**ABOUT THIS EXERCISE**
Answer with a number only: how many lines of the data contain "agent"?
---------- LISTED ENTRIES
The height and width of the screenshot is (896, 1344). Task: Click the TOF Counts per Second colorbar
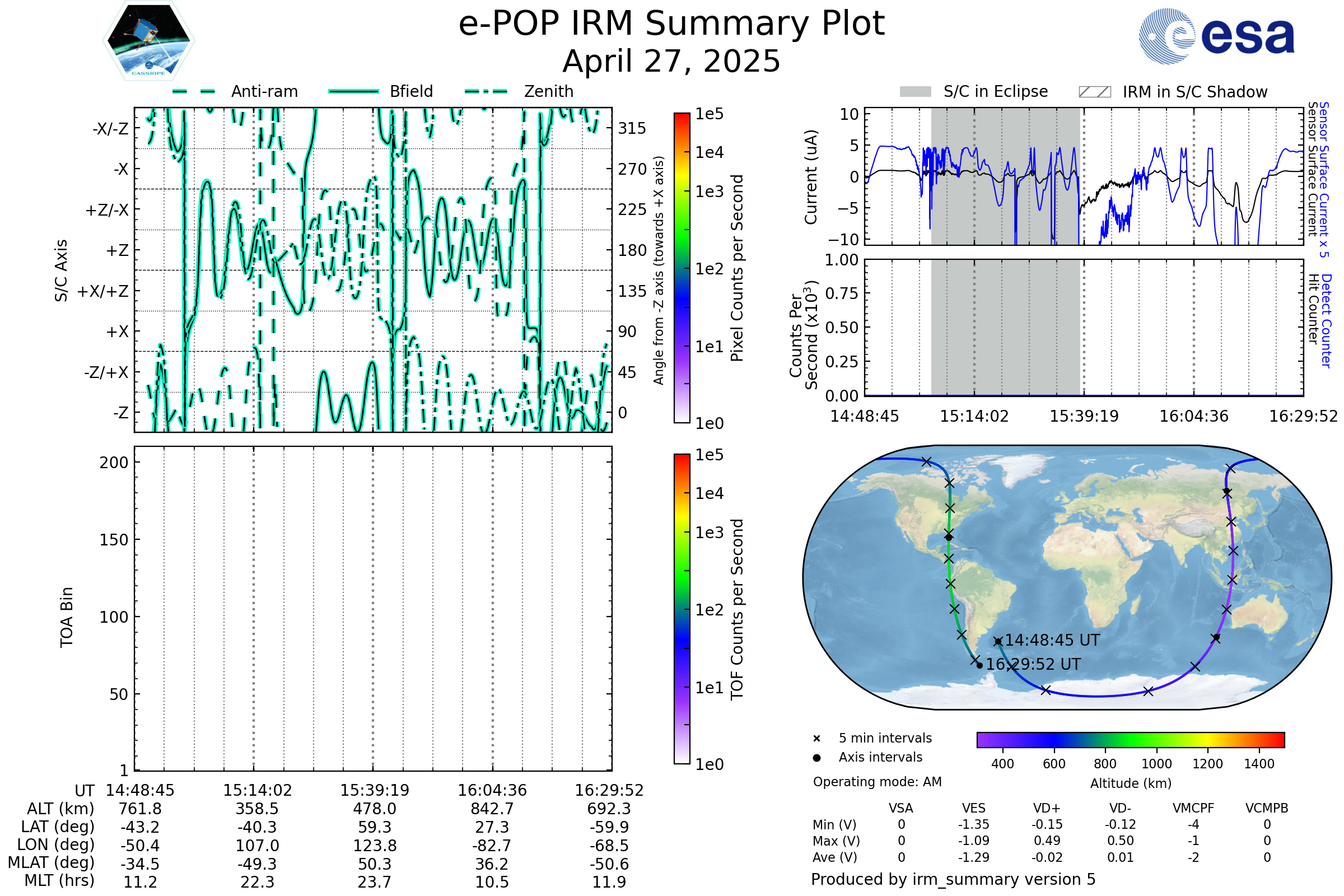tap(682, 609)
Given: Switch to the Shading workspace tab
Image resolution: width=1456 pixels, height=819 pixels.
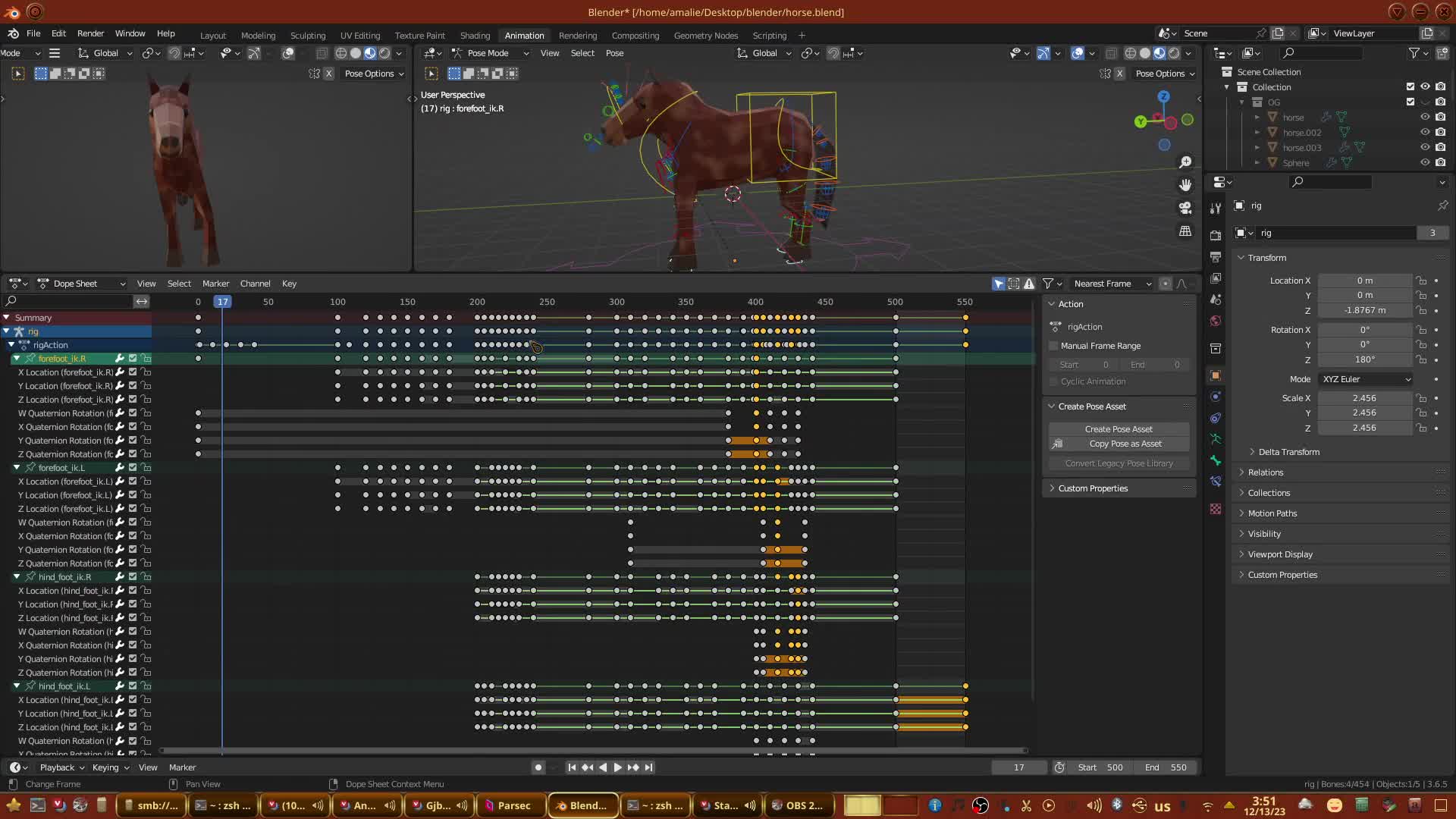Looking at the screenshot, I should tap(475, 36).
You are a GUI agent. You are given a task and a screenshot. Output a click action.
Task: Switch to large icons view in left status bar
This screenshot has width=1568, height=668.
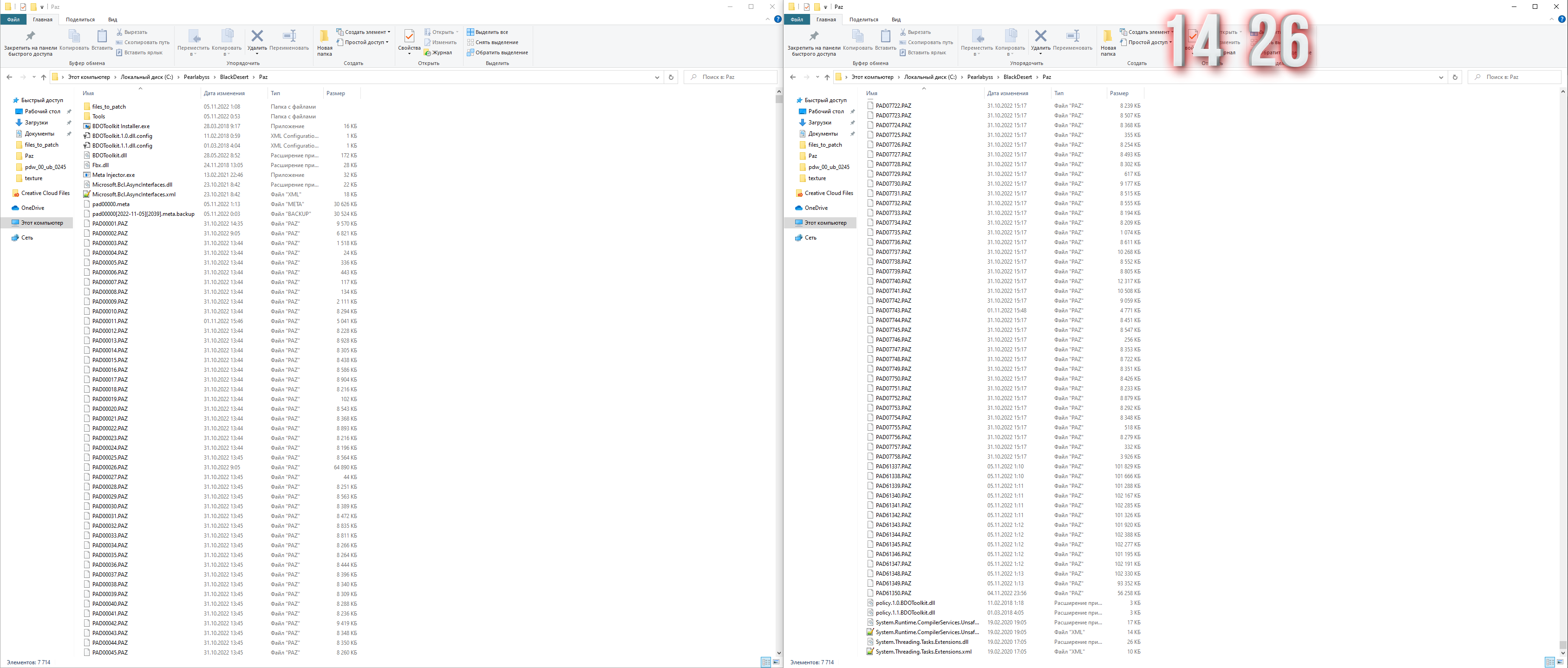tap(776, 662)
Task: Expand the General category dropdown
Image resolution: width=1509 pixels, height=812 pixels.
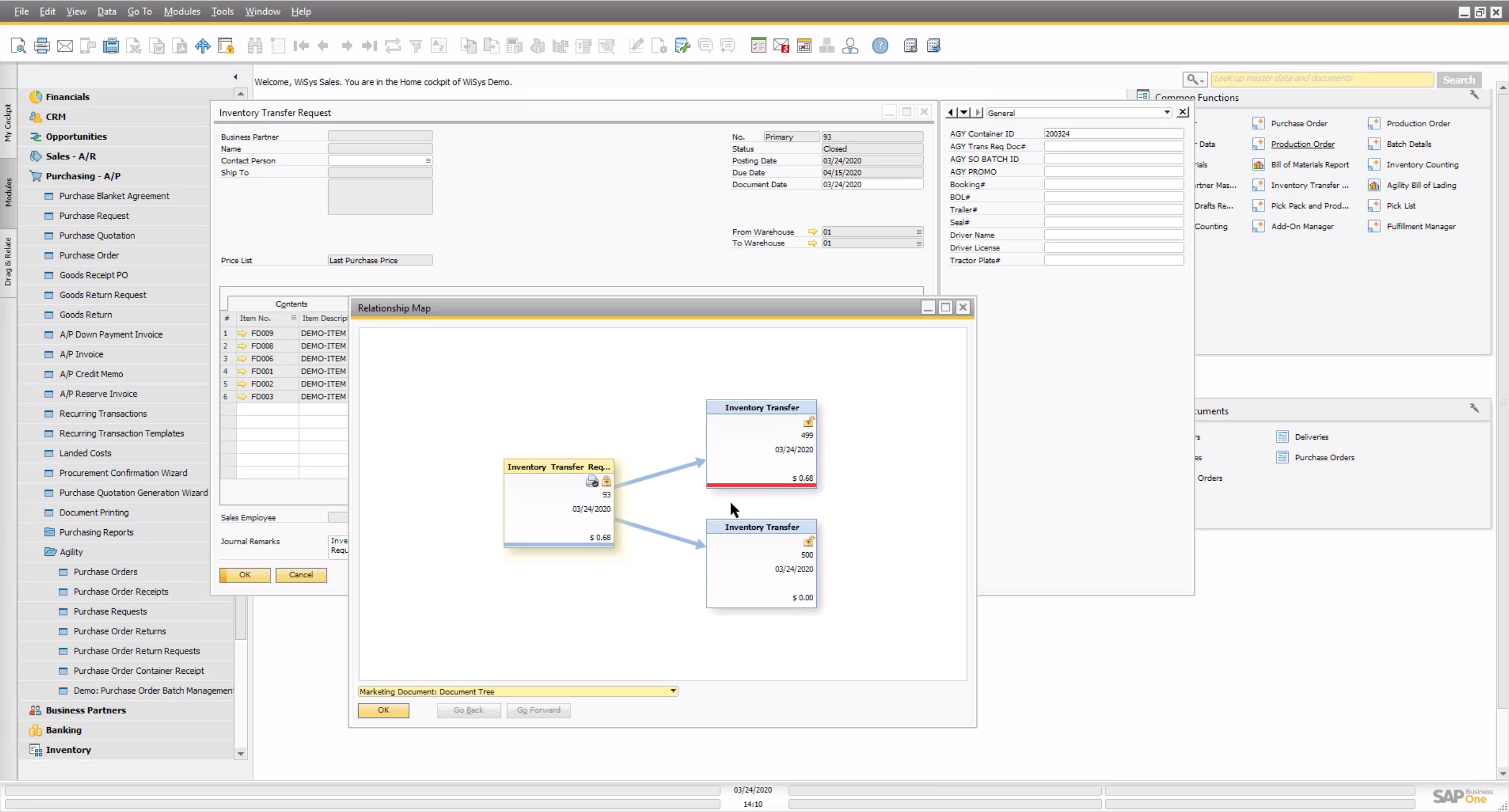Action: click(x=1166, y=113)
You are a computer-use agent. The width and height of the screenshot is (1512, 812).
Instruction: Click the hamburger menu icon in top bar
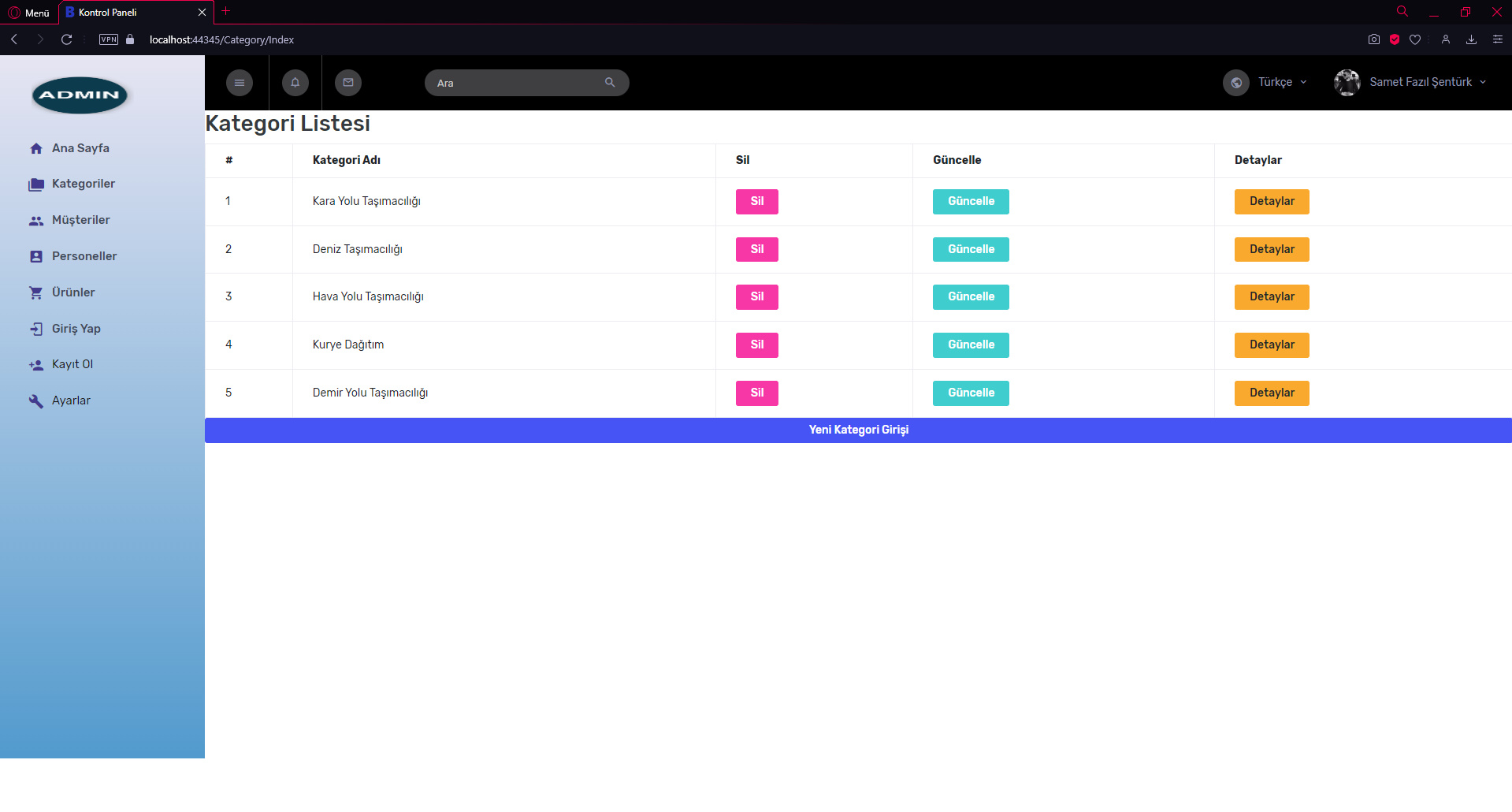click(x=239, y=82)
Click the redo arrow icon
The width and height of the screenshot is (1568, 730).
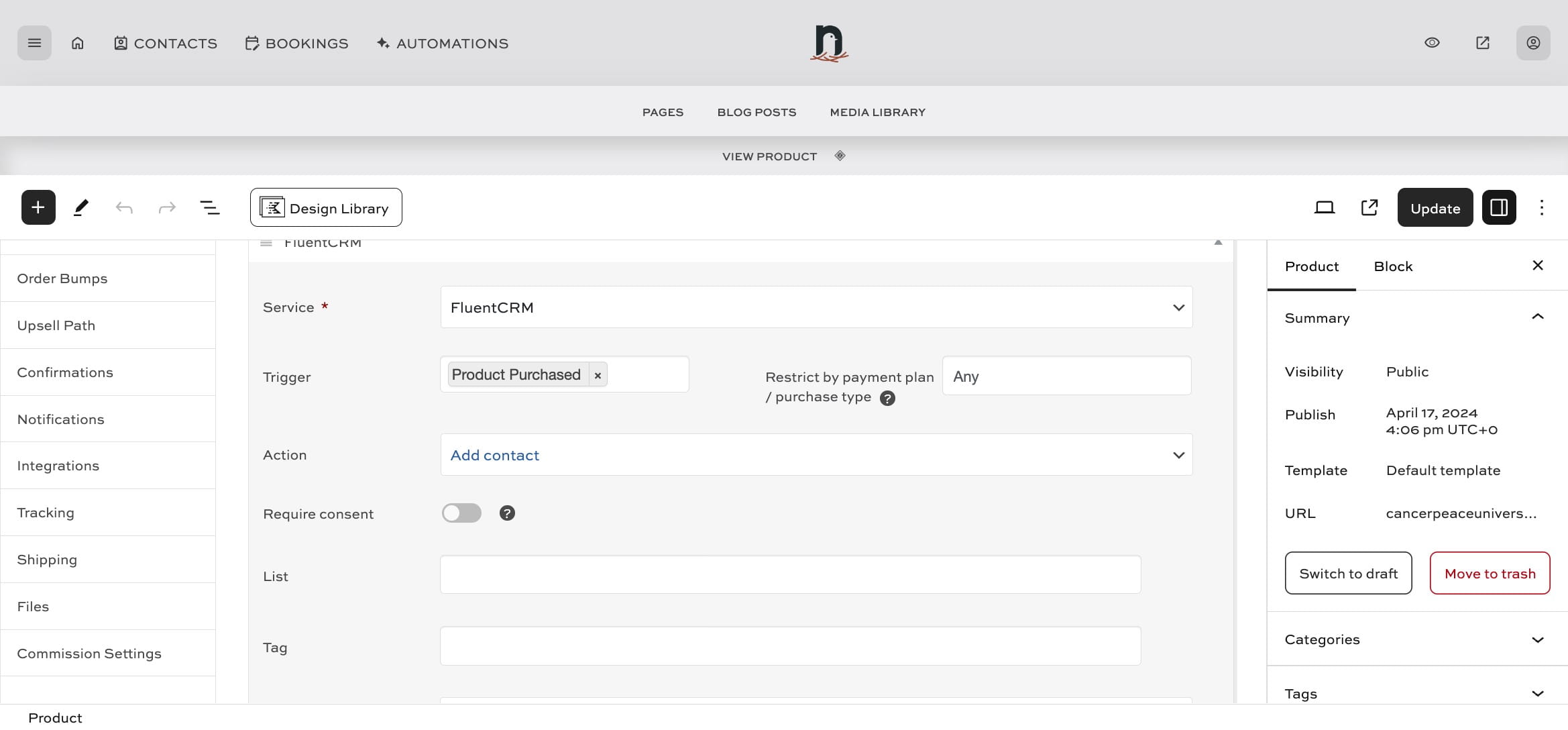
--------------------
**EXPECTED OUTPUT**
2